NEDEN YIKMA VE YAPMA GAYRETİ İÇİNDEYİZ
Deprem bölgesinde bile yıkılan yapıların yerine az katlı güvenli şekilde yapıların yapıldığını ve kentin toz altında olduğunu dile getiren Akdoğan, “20 sene sonra orada sağlık sorunlarını konuşmaya başlayacağız. Bu kadar asbest yıkıp yeniden yapma durumu içinde bulunmak ne kadar mantıklı ve sağlıklıdır. Neden yıkma ve yapma gayreti içindeyiz. Yapının dönüşmesi için ortada bir yöntem var. Yapının yenisini en az bir yılda yaparsınız, 3 ayda binayı güçlendirebilirsiniz.Bunla ilgili teşvik yok, bilgilendirme yok” ifadelerine yer verdi.

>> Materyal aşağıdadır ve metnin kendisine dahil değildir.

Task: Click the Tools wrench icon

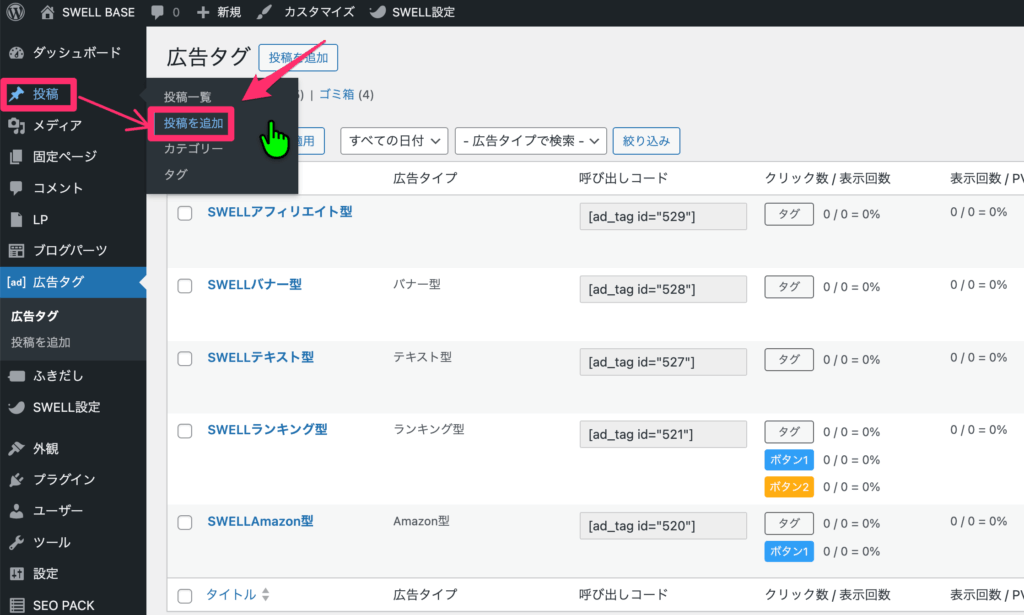Action: coord(16,542)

DEPREMİN NEREDE OLACAĞININ ÖNEMİ YOK
Yunan adasında depremler olduğunu ve oradaki nüfusun bölgeyi terketmeye başladığını aktaran Akdoğan, “Diyorum ki yarın saat 14.00’da Antalya’da deprem olacak. Bu şehri nasıl boşatacağız. Nereye gideceğiz. Deprem şurada olacak burada olacak konusunun yasaklanması lazım. Nerede olduğunun önemi yok. Maraş’ta oldu, Adana’da binalar yıkıldı. Deprem Türkiye’nin her yerinde olabilir, bu konuyu artık kapatalım. Depremci arkadaşlara da prim vermeyelim. Bunu ticarete dökenler var. Lütfen bu arkadaşlara prim vermeyi bırakın. Afete dönüşmesine neden olacak yapıların dönüştürülmesi gerekir”dedi.
REZERV ALAN
Akdoğan, yapılaşmaya uygun olmayan yerlerin rezerv alan ilan edilerek o bölgelerin boşaltılması gerektiğini belirtti.Rezerv alan tanımının gerçekten uygulanması gereken yerde uygulanması gerektiğini işaret eden Akdoğan, afete maruz kalacak yerlerde uygulanmalı ve yapılaşmaya engellenmesi gerektiğini belirtti.